2016年11月4日~6日「東日本・家族応援プロジェクト2016 in 石巻」




「東日本・家族応援プロジェクト2016 in 石巻」を開催しました 

(応用人間科学研究科教授・増田梨花)

   今年は例年よりも2カ月遅く、11月4日(金)~6日(日)、「チーム石巻」は、「見て、聴いて、感じて、考えて、行動する」を今年もテーマに掲げ、「学生と遊ぼう」「ロビンさんと遊ぼう」そして「絵本と民族音楽のコラボレーション ライブイベント」の3つのプログラムを中心とした活動を石巻市内の3つの施設で行なった。イベント前夜(4日)は、増田の友人で、ボランティア参加の声優、水谷ケイコ氏から発声練習を教わり、院生たちは熱心に発声法を学んだ。3つのイベントにおいて、その発声法の効果覿面!院生たちは皆、情感豊かに、絵本の読み合わせを行った。高校生のお孫さんとイベントに参加してくださった方の感想を下記に記す。

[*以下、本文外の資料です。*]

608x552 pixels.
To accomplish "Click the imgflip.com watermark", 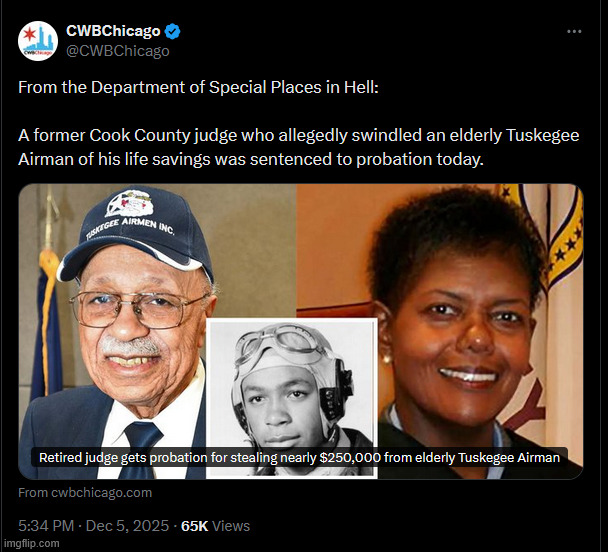I will click(30, 543).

   物語の世界に思わず引き込まれました。普段から心理学を学んでいる院生の方々だからなせる技だと思います。様々な楽器が奏でる神秘な世界にふれました。魂に触れる心の叫びを聴かせていただきました。感謝申し上げます。

   院生たちはそれぞれ絵本の登場人物になり切り、ひとりひとりがまるで本物の動物たちになったかのように絵本の読み合わせをおこなった。また、普段はピアノの先生をしている院生がピアノを奏で、絵本の世界をより臨場感のある世界へと誘ってくれた。そして「11ぴきのねこ」の絵本の中で歌われた「ねんねこさっしゃれ」の子守歌も普段からライブではボーカル担当という院生の低音の魅力で、聴き手の心の奥を揺さ振った。増田の友人で、毎年ボランティアとして参加してくれている、民族楽器演奏家のロビン・ロイド氏がアフリカの楽器等を使いながら、さらに絵本の世界を盛り上げてくれた。楽器の演奏と絵本の読み合わせる声、そして絵本を大きくスライドに映し出す「絵本と民族音楽のコラボレーションイベント」は参加者の方々が復興地でのストレスの多い生活から束の間抜け出し、ストレスを少しでも和らげ笑顔になっていただけたらという意図で行われたものである。合わせて、被災地のコミュニティーをエンパワーすることを目指した。

   Dear Rika

   Thanks so much for including me in all of your interesting and worthwhile projects.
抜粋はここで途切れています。